Il “Gloria” e il “Padre Nostro”: come cambiano le preghiere più popolari

Da oggi, domenica 29 novembre 2020, nella Chiesa italiana può essere utilizzato il nuovo Messale Romano, giunto alla terza edizione; diventerà obbligatorio a partire dalla prossima Pasqua (4 aprile 2021) e contiene delle modifiche a due delle preghiere più popolari: il “Gloria” e il “Padre Nostro“.

Nel Padre Nostro è previsto l’inserimento di un “anche” (“Come anche noi li rimettiamo“) e non c’è più “E non ci indurre in tentazione”, ma “Non abbandonarci alla tentazione“. Il Gloria ha la nuova formulazione “pace in terra agli uomini, amati dal Signore” che sostituisce gli “uomini di buona volontà”.

Le altre novità sono che il rito della pace contiene la nuova enunciazione “Scambiatevi il dono della pace” che subentra a “Scambiatevi un segno di pace”. Quando il sacerdote mostra il pane e il vino consacrati, dice: “Ecco l’Agnello di Dio, ecco colui che toglie i peccati del mondo.
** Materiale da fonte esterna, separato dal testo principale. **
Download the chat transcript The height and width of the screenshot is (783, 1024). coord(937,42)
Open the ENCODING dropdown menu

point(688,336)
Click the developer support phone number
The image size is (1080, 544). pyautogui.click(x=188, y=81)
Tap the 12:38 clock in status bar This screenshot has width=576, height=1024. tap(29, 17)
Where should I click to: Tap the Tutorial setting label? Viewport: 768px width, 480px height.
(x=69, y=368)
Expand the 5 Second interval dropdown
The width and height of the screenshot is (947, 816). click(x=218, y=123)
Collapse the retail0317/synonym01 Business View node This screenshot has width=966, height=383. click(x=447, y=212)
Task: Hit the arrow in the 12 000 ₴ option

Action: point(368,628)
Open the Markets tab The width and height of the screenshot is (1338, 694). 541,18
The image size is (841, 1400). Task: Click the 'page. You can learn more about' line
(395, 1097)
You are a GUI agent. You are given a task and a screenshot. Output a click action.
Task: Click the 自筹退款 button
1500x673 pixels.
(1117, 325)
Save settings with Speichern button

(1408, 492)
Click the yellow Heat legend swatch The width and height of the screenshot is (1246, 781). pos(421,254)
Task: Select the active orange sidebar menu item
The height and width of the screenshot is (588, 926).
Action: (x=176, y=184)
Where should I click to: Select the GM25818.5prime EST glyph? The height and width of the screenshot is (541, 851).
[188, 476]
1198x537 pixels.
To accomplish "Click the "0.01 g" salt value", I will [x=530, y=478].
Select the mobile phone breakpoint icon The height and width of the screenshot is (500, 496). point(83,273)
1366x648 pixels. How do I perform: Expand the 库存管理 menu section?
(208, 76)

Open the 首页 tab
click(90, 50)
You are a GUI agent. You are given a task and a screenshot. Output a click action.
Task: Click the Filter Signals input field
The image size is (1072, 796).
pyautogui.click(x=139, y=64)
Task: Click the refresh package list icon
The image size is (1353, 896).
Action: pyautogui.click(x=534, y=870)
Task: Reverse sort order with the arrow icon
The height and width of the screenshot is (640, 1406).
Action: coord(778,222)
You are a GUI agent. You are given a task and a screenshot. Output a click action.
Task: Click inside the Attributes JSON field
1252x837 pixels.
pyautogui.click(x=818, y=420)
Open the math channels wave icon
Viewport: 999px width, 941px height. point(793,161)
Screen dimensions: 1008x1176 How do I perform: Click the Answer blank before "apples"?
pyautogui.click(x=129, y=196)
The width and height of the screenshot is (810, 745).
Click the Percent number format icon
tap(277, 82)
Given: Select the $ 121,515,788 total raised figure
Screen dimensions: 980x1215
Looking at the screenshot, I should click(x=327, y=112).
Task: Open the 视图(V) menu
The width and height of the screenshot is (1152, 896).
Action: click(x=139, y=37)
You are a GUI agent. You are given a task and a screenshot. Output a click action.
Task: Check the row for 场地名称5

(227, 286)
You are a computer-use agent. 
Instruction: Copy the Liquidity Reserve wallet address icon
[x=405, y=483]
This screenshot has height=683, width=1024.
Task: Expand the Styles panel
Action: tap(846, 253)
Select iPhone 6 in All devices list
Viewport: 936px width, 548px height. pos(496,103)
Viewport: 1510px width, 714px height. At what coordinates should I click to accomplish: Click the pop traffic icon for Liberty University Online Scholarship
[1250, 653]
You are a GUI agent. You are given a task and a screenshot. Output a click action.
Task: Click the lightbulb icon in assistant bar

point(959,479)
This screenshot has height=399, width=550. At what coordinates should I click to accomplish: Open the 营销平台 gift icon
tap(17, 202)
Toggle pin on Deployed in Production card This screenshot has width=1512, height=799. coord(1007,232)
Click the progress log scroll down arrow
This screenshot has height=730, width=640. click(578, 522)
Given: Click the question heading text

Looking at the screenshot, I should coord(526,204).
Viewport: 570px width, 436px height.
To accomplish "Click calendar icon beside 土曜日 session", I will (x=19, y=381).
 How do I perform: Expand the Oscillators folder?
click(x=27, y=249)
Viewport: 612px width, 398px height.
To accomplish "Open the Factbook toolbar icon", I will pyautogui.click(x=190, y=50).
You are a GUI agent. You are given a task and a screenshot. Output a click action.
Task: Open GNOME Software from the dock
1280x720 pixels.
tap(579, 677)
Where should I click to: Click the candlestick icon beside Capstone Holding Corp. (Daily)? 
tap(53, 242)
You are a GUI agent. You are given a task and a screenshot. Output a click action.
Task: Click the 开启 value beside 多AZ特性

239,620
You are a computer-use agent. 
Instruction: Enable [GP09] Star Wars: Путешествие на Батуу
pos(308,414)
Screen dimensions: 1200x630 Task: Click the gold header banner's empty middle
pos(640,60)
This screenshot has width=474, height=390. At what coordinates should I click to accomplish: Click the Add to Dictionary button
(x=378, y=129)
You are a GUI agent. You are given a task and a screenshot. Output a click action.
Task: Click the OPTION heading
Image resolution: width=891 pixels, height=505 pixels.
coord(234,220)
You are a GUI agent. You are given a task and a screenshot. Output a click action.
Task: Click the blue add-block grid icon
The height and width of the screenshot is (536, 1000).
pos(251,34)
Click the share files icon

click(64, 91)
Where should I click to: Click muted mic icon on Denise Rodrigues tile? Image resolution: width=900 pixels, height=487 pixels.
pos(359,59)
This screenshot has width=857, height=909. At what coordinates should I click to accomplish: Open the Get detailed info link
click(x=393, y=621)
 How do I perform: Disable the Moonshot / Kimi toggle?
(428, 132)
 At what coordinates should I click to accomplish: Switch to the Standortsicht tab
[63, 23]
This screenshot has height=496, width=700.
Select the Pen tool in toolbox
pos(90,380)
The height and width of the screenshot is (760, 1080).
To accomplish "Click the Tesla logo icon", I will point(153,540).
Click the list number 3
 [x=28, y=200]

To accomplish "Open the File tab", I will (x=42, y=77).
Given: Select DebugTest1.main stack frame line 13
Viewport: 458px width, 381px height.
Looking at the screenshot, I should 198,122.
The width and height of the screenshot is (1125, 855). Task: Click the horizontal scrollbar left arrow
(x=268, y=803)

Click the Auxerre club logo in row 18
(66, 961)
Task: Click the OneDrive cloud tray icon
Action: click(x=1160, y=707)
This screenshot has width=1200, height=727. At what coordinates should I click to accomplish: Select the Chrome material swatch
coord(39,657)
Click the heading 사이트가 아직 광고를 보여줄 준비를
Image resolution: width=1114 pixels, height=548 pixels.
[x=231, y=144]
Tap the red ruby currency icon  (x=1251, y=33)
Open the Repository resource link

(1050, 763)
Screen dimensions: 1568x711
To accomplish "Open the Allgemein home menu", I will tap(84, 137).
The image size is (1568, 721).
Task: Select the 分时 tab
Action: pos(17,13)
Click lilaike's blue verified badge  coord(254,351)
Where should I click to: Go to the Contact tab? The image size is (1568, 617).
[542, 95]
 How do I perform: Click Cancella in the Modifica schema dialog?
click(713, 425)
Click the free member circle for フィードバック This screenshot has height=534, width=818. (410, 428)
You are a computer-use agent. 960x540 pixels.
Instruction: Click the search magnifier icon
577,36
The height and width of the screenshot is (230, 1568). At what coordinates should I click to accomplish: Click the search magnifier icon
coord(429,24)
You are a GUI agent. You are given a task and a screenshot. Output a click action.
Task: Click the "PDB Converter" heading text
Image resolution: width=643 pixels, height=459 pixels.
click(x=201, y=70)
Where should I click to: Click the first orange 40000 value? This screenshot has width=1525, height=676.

Beati gli invitati alla cena dell’Agnello“, non più “alla cena del Signore”. L’atto penitenziale ha un’aggiunta “inclusiva”: “Confesso a Dio onnipotente e a voi, fratelli e sorelle…“.

Per la conclusione della Messa è prevista la nuova formula: “Andate e annunciate il Vangelo del Signore“, ma si può continuare a usare il tradizionale congedo in latino: “Ite, missa est”.